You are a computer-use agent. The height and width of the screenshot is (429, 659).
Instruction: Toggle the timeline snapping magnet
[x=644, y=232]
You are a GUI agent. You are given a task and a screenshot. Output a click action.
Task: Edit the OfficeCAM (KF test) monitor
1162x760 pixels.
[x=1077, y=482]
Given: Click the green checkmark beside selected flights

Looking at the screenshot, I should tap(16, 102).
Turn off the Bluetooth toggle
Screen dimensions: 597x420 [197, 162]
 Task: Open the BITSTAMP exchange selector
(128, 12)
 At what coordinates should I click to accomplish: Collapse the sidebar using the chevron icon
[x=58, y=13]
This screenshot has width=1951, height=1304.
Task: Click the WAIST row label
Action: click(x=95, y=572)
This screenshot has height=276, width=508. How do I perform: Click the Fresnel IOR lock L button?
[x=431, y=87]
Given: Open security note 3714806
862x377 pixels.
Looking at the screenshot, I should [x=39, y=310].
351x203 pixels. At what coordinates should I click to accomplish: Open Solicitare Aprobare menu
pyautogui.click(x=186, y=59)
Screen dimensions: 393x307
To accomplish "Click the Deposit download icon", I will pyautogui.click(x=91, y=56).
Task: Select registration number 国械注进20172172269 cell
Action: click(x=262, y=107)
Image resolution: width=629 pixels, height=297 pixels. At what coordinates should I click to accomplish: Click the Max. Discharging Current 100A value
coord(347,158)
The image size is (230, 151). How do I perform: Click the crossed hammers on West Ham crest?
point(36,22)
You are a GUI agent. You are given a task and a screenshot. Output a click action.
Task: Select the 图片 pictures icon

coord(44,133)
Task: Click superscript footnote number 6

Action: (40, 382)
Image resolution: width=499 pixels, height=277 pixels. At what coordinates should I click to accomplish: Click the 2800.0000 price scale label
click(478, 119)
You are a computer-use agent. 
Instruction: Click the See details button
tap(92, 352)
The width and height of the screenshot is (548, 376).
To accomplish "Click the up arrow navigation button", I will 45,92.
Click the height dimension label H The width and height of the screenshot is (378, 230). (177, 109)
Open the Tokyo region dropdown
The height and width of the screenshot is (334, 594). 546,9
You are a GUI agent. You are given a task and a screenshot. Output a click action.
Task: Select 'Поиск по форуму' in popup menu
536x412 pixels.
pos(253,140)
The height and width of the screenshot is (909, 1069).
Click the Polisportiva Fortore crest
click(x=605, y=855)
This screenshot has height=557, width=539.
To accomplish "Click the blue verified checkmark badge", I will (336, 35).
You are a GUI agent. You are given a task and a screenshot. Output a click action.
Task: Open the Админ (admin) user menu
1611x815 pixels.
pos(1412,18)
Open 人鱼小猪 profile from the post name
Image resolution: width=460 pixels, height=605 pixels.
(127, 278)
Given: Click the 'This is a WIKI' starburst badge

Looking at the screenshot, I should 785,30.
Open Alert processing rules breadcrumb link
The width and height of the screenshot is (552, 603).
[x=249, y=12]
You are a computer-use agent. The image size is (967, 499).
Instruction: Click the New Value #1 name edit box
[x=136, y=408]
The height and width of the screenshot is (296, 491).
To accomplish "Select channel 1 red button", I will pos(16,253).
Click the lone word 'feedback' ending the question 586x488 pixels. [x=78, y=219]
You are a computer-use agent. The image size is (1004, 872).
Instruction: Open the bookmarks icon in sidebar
* * * *
Look through the entries for lines containing the word "computer" and return each one.

[REPLY TO THE EXERCISE]:
You are a computer-use agent. The height and width of the screenshot is (429, 659).
You are a computer-use agent. 
You are a computer-use agent. The image size is (967, 499).
You are a computer-use agent. The image size is (1004, 872).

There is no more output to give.